Ironically, when Jane was attending the reception for her second James Beard award, she happened to be casually talking with someone connected with the James Beard association and in a more serious tone asked what one should say in their acceptance speech. The woman replied that while most acceptance speeches were pretty forgettable, the most memorable speech she could remember happened several years ago. Apparently the winner had gotten up onto the podium and thanked food poisoning for her win, clearly unaware of the irony of her answer.

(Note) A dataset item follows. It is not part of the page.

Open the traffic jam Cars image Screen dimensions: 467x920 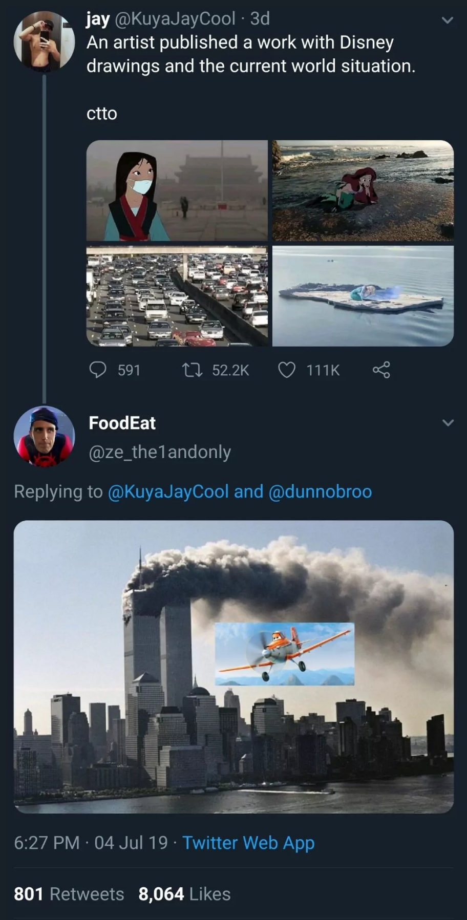point(177,296)

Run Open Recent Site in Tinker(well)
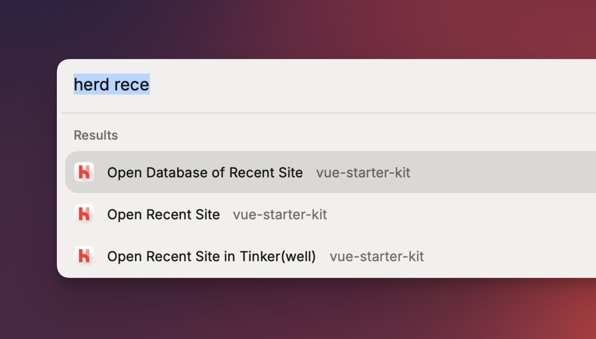pos(211,256)
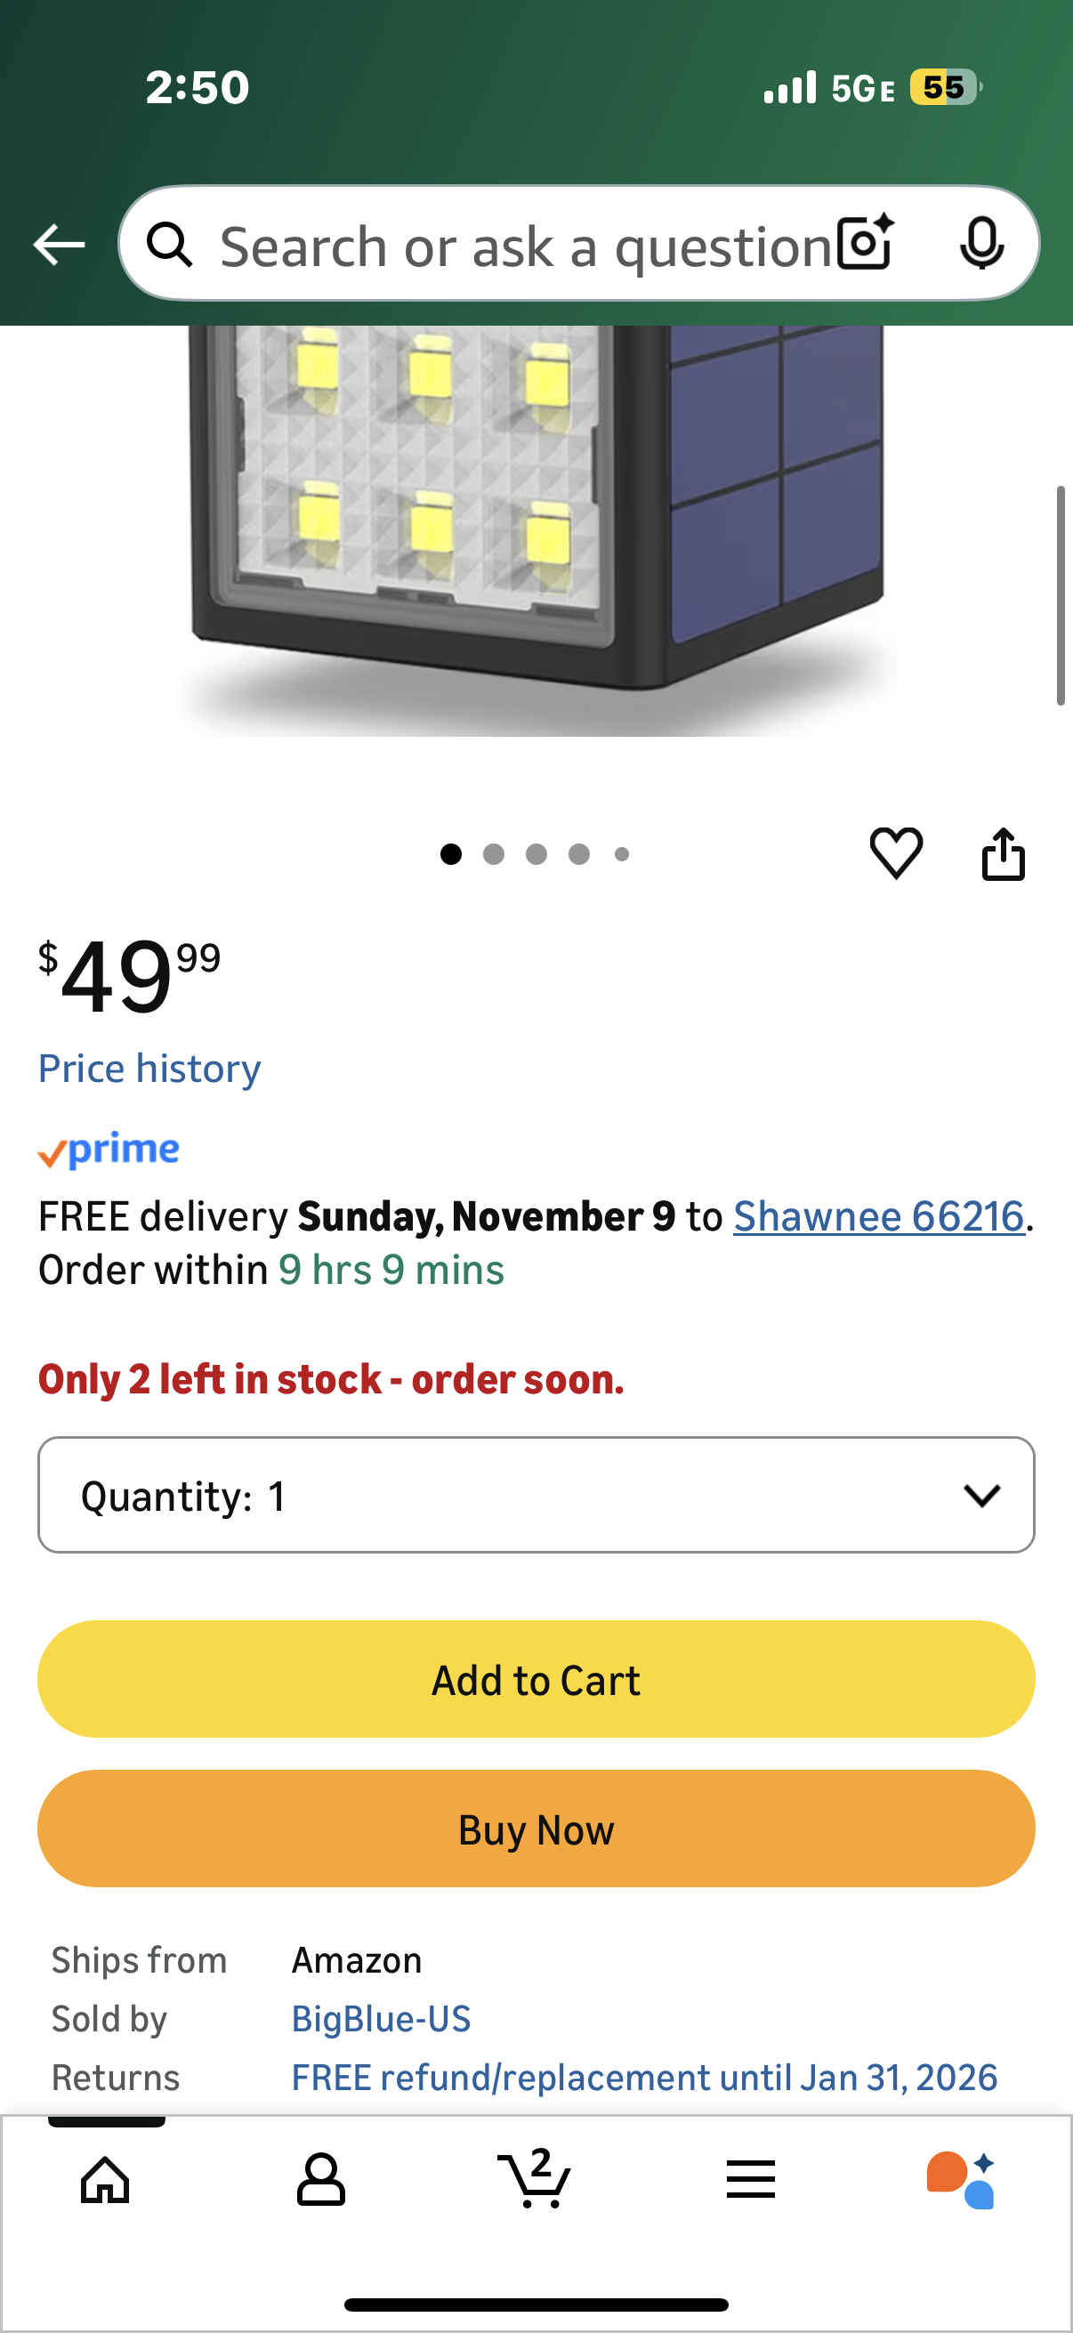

After the bulk of Jane's talk concluded, she did a brief Q & A session with members of the audience. We then all adjourned to the hallway outside the auditorium where a table was set up to sell copies of her new book:
Having already picked one up earlier in the day, I simply got in line to have my copy signed. While I stood in line, bite-sized samples of Lou & Hy's cheesecake (or at least, cheesecake made from the Lou & Hy's recipe) were passed out:
Samples were either plain or topped with cherries or pineapple. A quintessential New York style cheesecake, these were every bit as good as I remember from the original Akron deli. I tried both the cherry (which I've had before) and the pineapple (which I hadn't). I have to say that the candied pineapple version was quite delicious.

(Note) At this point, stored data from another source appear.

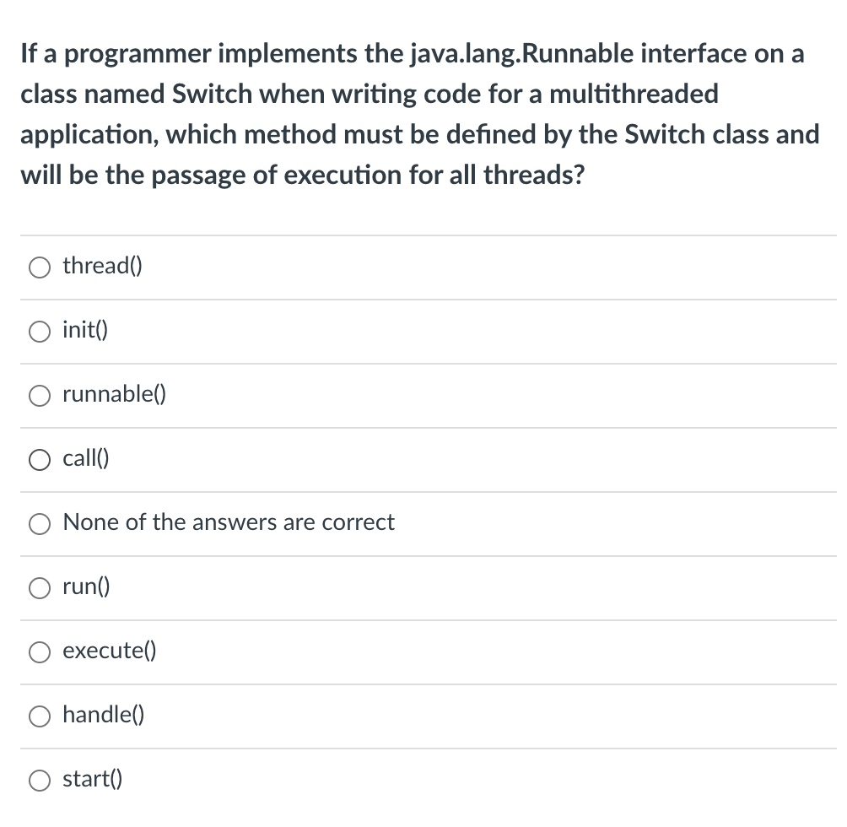This screenshot has width=847, height=827.
Task: Click the execute() answer label text
Action: point(108,651)
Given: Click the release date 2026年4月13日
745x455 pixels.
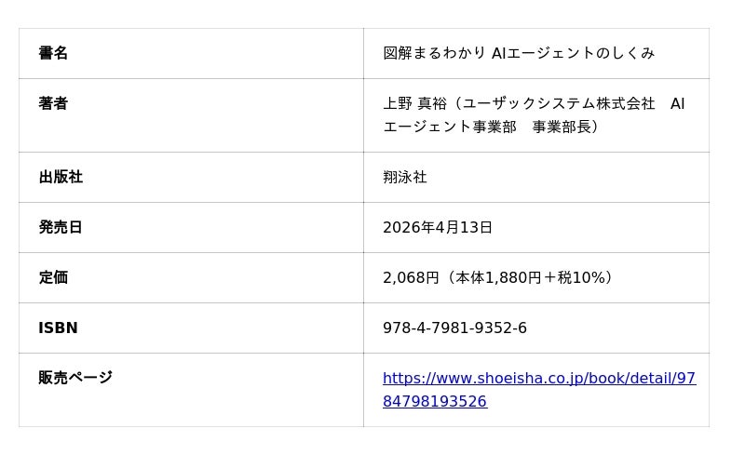Looking at the screenshot, I should [437, 228].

My copy now signed, I hopped back into my car and drove home, eager to devour the contents of her new book. Here was a shot of the cover:
I think what I like the most about this book, and Jane alluded to this in her talk, is that the contents represent a specific time and a specific location, essentially Akron over the last thirty-plus years. Many of the recipes you'll find inside her book detail flavors and experiences you'd be hard pressed to find anywhere else in the country. While all of the recipes come from Jane's impressive nearly three decades as food writer and editor at the Beacon, they form a very diverse culinary tapestry of local traditions, local cooks, non-local cooks and a bit of kitchen wizardry Jane herself threw together in her own kitchen.
Each chapter opens with a witty essay detailing what you will find in the following pages. The first three chapters focus mainly on local traditions and cooks: Local Favorites, Ten Most Wanted, and Winners. After that, the remainder of the book is broken down into various categories of food: Appetizers, Soups & Salads, Vegetables, Entrees, and Desserts. In addition to two chapters devoted to her all-time favorite personal recipes and the recipes of chefs and home cooks outside of Akron, she also thoughtfully included a final chapter called "How To . . .", detailing steps required to roast the perfect turkey or cook the perfect chicken breast.
With over one hundred fifty recipes covering local, regional, national and international cuisines, you are certain to find many tasty dishes in Jane Snow Cooks that will please you, your family and impress your friends. Personally, as a food writer living in Akron, I am happy to use the book as a epicurean guidepost in helping me to demystify and properly evaluate the food traditions I find when I eat out in Akron restaurants. That it is chock full of tried-and-tested recipes simply makes it that much better. If you enjoyed the work that Jane Snow did during her tenure at the Akron Beacon Journal, then I am sure you will enjoy this book, too.
Jane Snow Cooks: Spirited Recipes & Stories
Written by Jane Snow
Published by Ringtaw Books
List price is $19.95
The book is available locally (I purchased mine at the Barnes and Noble in Montrose, Ohio) or on-line at Barnes and Noble or Amazon.